Ok… so which do you think is considered harmful??  A??  EEEEEEEERRR!!!  My sex isn’t harming ANYONE, especially YOU!  My girlfriend likes it rough, we’re both consensual adults and love each other and this is what we like.  Our intent is to love and satisfy each other.  Now scenario B is another story… the guy is only out for his own self benefit and isn’t taking into account the other person at all, even purposely emotionally harming her, as it were, so he can get some ass.  It doesn’t matter what kind of sex you have or whom you have it with, as long as both parties are consenting and harm isn’t anywhere in there.  Obviously, rape, molestation and those are considered harmful but I was rather pleased to know I’m not considered “harmful” if I love my girlfriend and like a little excitement… as it should be.  Thank you Gotama the Buddha. Oh and in Vipassana, there is NO touching in Noble Silence so celibacy is needed for the 10 days.

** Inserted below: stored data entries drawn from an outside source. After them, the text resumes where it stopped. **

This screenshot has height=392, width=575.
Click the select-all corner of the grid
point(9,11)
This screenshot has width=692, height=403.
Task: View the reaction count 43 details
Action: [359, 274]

5.  Abstain from the use of intoxicants – People struggle with this one so let me explain the reason behind it.  It’s not because liquor or drugs are in themselves a “sin” it’s because the use of them inhibit your awareness and your ability to make proper decisions.  The use of intoxicants puts you at greater risk of breaking the aforementioned precepts.  This is totally abstaining from their use, it doesn’t say “abstain from getting shit faced.”  In Vipassana we can’t drink or smoke or anything but outside, we are our own masters and we do as we please.  If want to drink, we can drink, but it will hinder our ability to stick to the above, but that’s a choice we’re making.  I actually saw my own awareness suffer GREATLY while I was visiting home in October this past year as I was delivered interesting news… booze helped everything go into a downward spiral of crap.  After so much practice, I really don’t crave a drink at all anymore, or maybe that’s because wine and whiskey in India are AWFUL!  I did thoroughly enjoy some Malbec whilst in Australia and intend to do so again when I have a chance but considering what sort of boozer I was before, there has been a steep decline in my desire to ever go back to that.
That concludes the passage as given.